Background: Development is an epigenetic regulation dependent event. As one pretranscriptional regulator, bivalent histone modifications were observed to be involved in development recently. It is believed that histone methylation potentially takes charge of cell fate determination and differentiation. The synchronous existence of functionally opposite histone marks at transcript start sequence (TSS) is defined as "Bivalency", which mainly mark development related genes. H3K4me3 and H3K27me3, the prominent histone methylations of bivalency, are implicated in transcriptional activation and transcriptional repression respectively. The delicate balance between H3K4me3 and H3K27me3 produces diverse chromatin architectures, resulting in different transcription states of downstream genes: "poised", "activated" or "repressed".
Objective: In order to explore the developmental role of bivalent histone modification and the underlying mechanism, we did systematic review and rigorous assessment about relative literatures.

Set of tasks:
1) Answer these from the abstract on bivalent histone modifications:
(a) Which two histone methylations does it call the prominent ones of bivalency?
(b) At what location do the functionally opposite histone marks exist together?
(c) What kind of genes does bivalency mainly mark?
2) Name every transcription state of downstream genes that the abstract on bivalent histone modifications lists.
3) Write the next part of the abstract on bivalent histone modifications, beginning after its Objective sentence.
The listing that follows has no connection to the abstract on bivalent histone modifications.

Source data:
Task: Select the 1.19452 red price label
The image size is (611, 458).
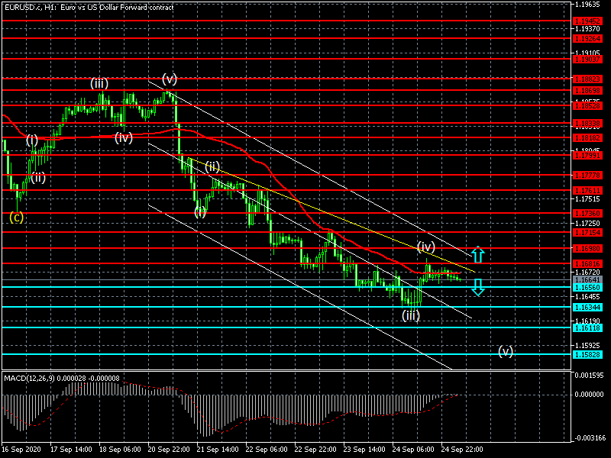Action: [x=588, y=21]
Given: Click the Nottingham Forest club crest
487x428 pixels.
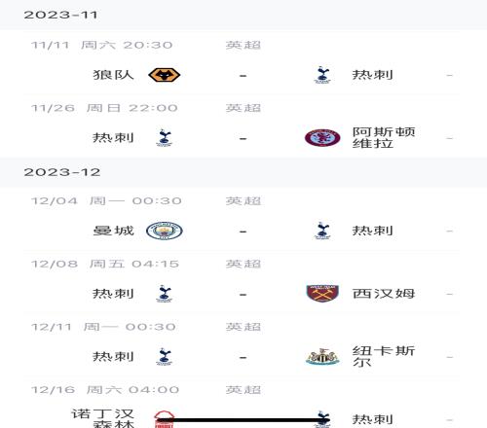Looking at the screenshot, I should (165, 419).
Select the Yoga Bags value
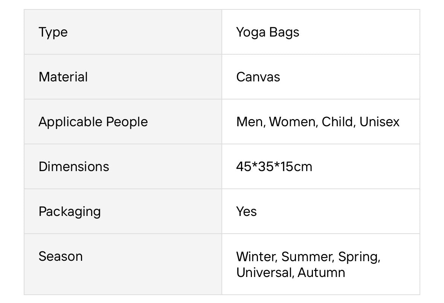This screenshot has width=444, height=303. click(x=268, y=32)
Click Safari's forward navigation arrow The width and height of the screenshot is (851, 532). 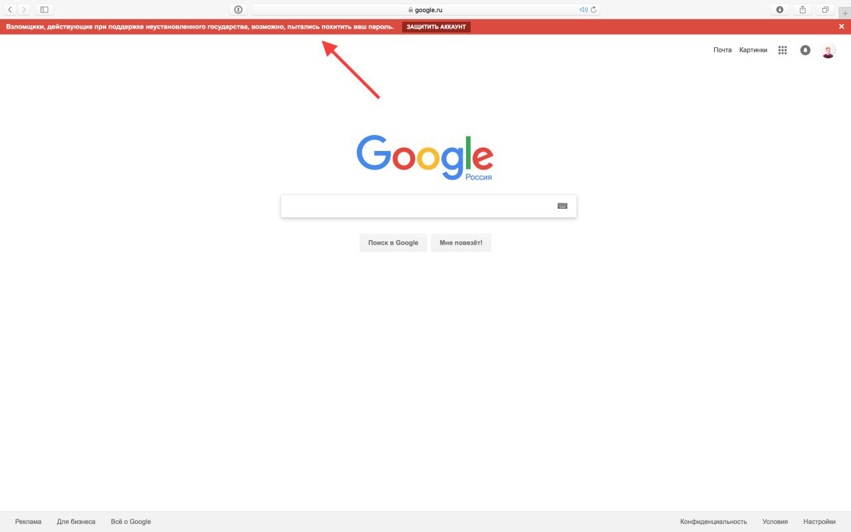24,9
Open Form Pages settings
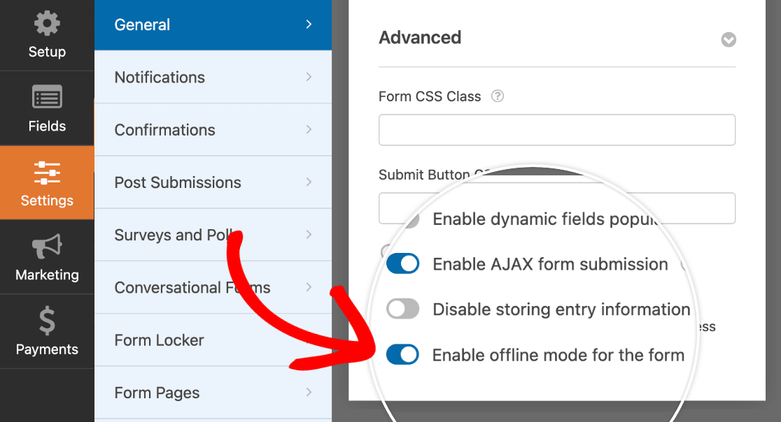 pyautogui.click(x=157, y=393)
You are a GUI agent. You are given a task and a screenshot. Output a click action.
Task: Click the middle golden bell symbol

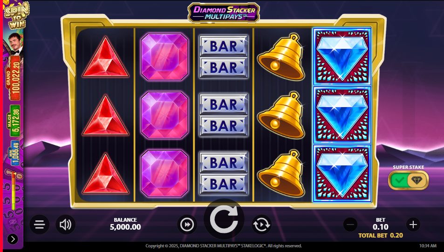tap(281, 115)

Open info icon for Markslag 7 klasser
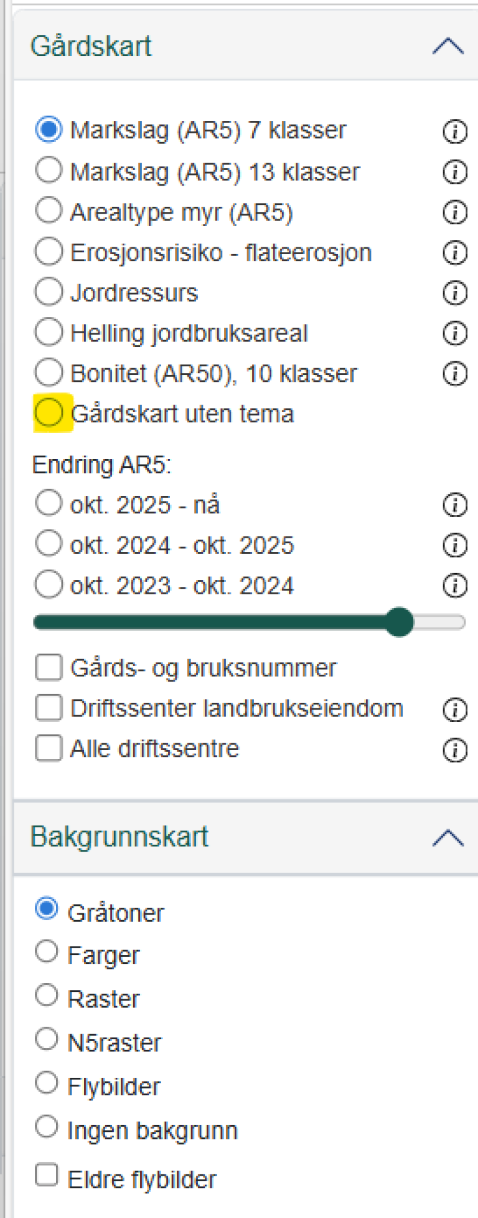455,131
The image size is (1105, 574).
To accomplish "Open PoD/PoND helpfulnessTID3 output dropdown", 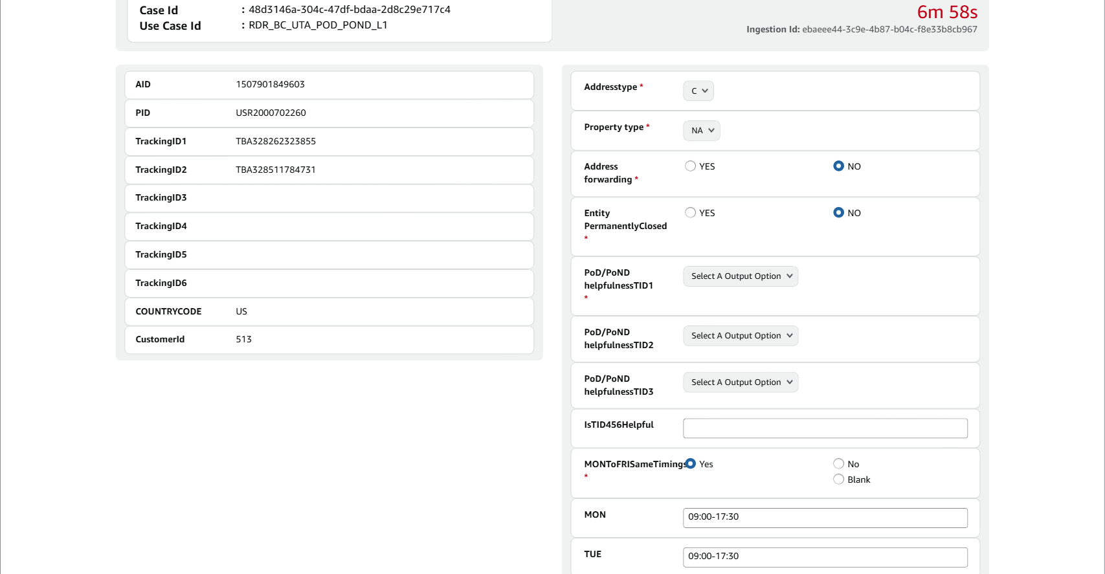I will coord(741,382).
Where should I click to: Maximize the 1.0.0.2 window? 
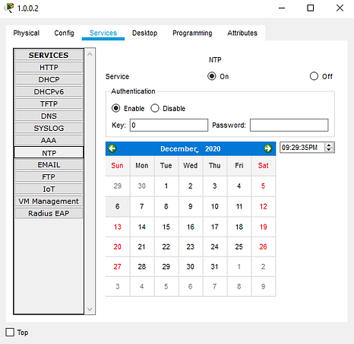click(x=311, y=8)
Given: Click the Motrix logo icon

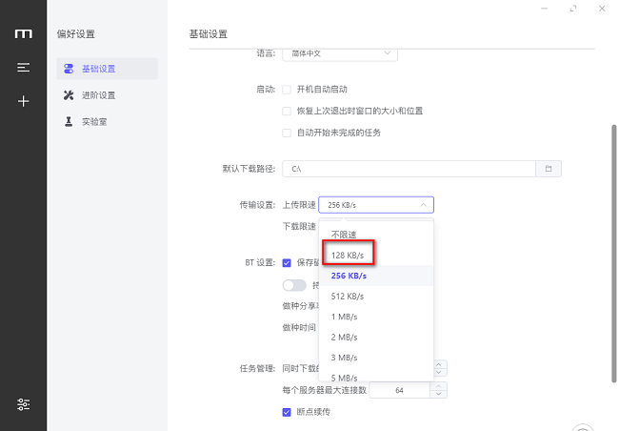Looking at the screenshot, I should click(x=23, y=34).
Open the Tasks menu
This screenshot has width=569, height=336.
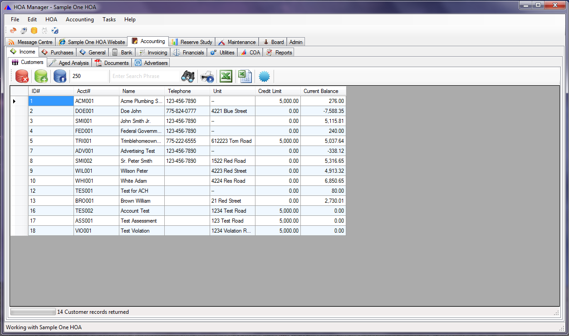point(108,19)
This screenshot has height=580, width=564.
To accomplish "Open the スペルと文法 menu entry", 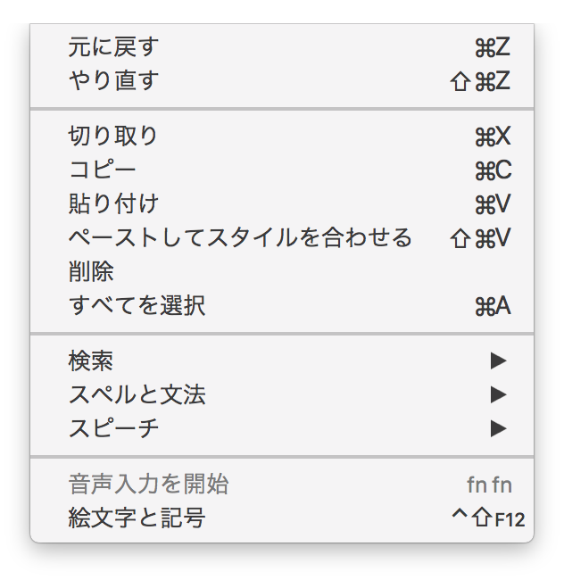I will 137,394.
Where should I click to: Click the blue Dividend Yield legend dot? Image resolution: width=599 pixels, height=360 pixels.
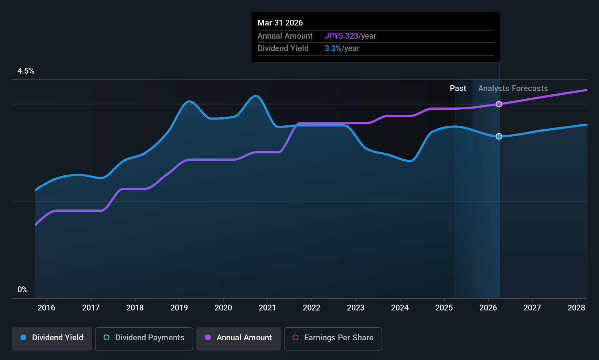point(23,337)
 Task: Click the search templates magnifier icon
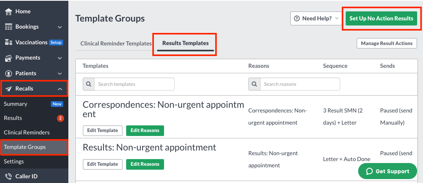tap(89, 84)
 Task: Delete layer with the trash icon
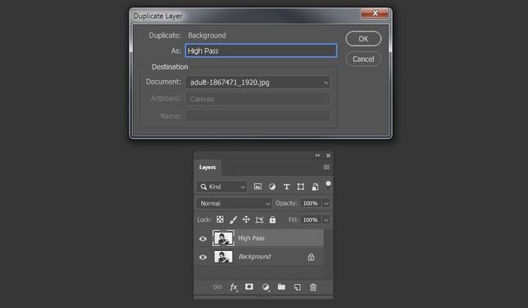tap(314, 287)
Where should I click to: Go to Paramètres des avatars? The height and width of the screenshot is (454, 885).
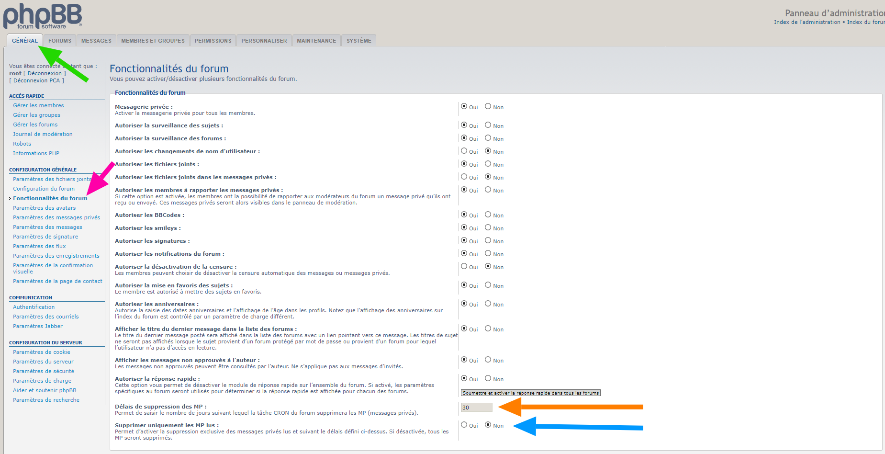[x=44, y=208]
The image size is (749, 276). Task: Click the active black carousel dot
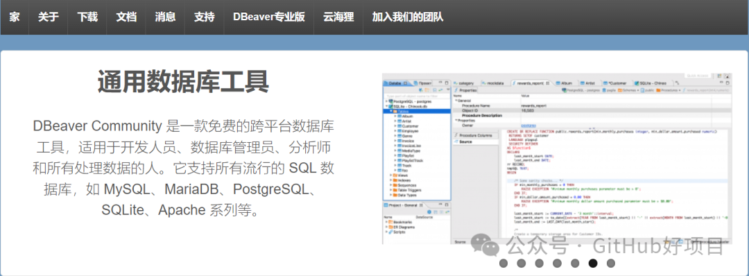[593, 263]
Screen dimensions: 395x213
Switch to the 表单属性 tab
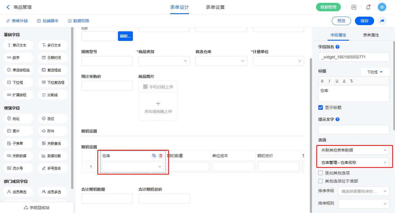371,35
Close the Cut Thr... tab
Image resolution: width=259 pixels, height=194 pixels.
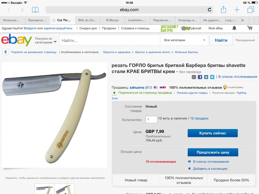pyautogui.click(x=54, y=20)
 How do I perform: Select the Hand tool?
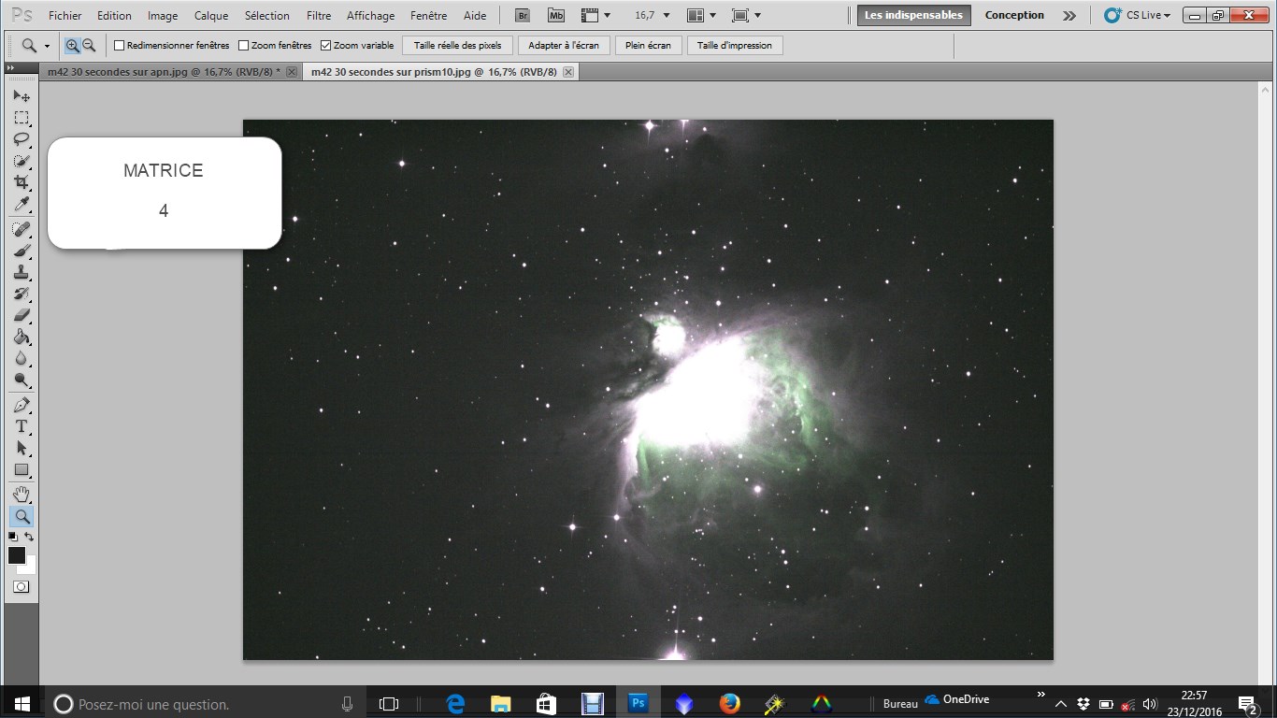pyautogui.click(x=22, y=494)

Your written answers:
1)
(a) H3K4me3 and H3K27me3
(b) At the transcript start sequence (TSS)
(c) Development-related genes

2) Poised, activated, repressed

3)
Result: Bivalent histone modifications are considered to set up genes for activation during lineage commitment by H3K4me3 and repress lineage control genes to maintain pluripotency by H3K27me3. Summarily, bivalency in stem cells keeps stemness via poising differentiation relevant genes. After receiving developmental signals, the balance between "gene activation" and "gene repression" is broken, which turns genes transcription state from "poised" effect to switch on or switch off effect, thus initiates irreversible and spontaneous differentiation procedures.
Conclusion: Bivalent histone modifications and the associated histone-modifying complexes safeguard proper and robust differentiation of stem cells, thus playing an essential role in development.
Keywords: ESCs differentiation; H3K27me3; H3K4me3; bivalent mark; development; organogenesis.